Dear Reviewers:

Thank you for the reviewers’ comments. We have studied comments carefully and have corrected. The responses are as follows:

**Reviewer #1:**

1. This paper need a major revision. The current expression of the novel ideas are not clear**.** Quantization is a commonly used technique for FPGA based implementations and multi-PE is also not totally novel. I believe the systematic design of the paper should be a good one, but it is not convincible enough now.

**Response:**

Thank for your recognition to systematic design of our paper. Our main contributions are: a) we design a novel layer-by-layer pipeline which actually pipelining the layer in CNN model; b) we take hybrid bit-width to quantize our model. We mainly focus the difference between the data before normalization (intermediate data) and the data after normalization (feature data), based on discussion about such difference, we devise corresponding bitwise schemes; c) we implement sufficient performance comparison experiments between our accelerator and other hardware platforms.

All these contents are rearranged in our paper, together with necessary hardware design details. Thank you for your suggestions and we have made revision.

1. The 'level' in the paper is used wrongly, it should be 'layer' according to the architecture of the CNNs. Please double check all the scientific naming of the key words and revise them.

**Response:**

Thank you for reminding us and we are very for such mistakes. We have corrected all these errors.

1. Fig. 1 is not referred and also not helpful to the main context.

**Response:**

We have removed this figure and thanks for your reminding.

1. It is not clear through the entire paper why the CNNs show advantage to the temporal models on the temporal data, which is the speed data. Please further extend is and explain it clearly.

**Response:**

We have removed this figure and thanks for your remainding.

1. The idea that Fig.2 is presenting is too simple, should not use a figure but just explanation is enough to understand.

**Response:**

We have replaced this figure with description in text.

1. Does the 'level-by-level' pipeline actually pipelining the 'layer'? if so, it should be 'layer-by-layer' pipelining. Again, please verify the correctness of all the names of the proper nouns.

**Response:**

Our accelerator does work in “layer-by-layer” mode and we have modified all improper scientific names. Thanks for your suggestions.

1. Fig. 10 is hard to understand, how about using the bitwidth as the x-axis?

**Response:**

We have modified this figure’s x-axis into (IRDB, NRDB) in Fig.8 (corresponding to old version paper’s Fig.10) in our revised version paper. In this figure, the x-axis (IRDB, NRDB) just means the combination of intermediate result decimal bit-width and normalization result decimal bit-wise as you suggest. We think it is a better way to demonstrate our experiment. Thanks for your suggestion!

**Reviewer #2**

1. The two compared baselines are all published in 2015, which is already five years. I encourage the authors to compare with more recent and state-of-the-art FPGA implementations to clear show the advances of this paper.

**Response:**

Thanks for your suggestions! We have added comparison with recent and state-of-art FPGA implements into our paper.
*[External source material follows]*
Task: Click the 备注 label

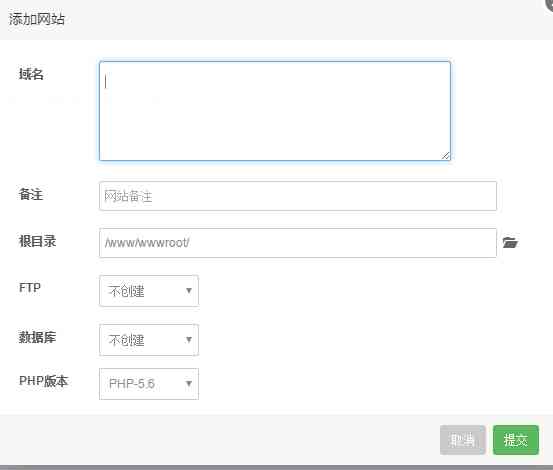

In Sec. 5.2 of our revised paper, we compare our design with recent fully-binarized CNN accelerators based on FPGA and sparse RNN’s FPGA accelerators. The detail is shown in Table.5b and Table.5c. As shown that, our accelerator has less accuracy loss and higher computing performance than full-binary CNN architectures. When compared with RNN-based accelerators, ours outperforms in computing latency.

1. Also, the quantization has been studied widely, what are the differences in this paper?

**Response:**

Thank you for reminding us and we are very for such mistakes. We have corrected all these errors.

1. How does the FPGA implementation compared against other ASIC solutions?

**Response:**

The comparison between ASIC solutions and our FPGA implement is illustrated in Table.5a. We choose serval typical ASIC designs which are similar with us in binary weight and quantization. Our solutions can have better computing performance.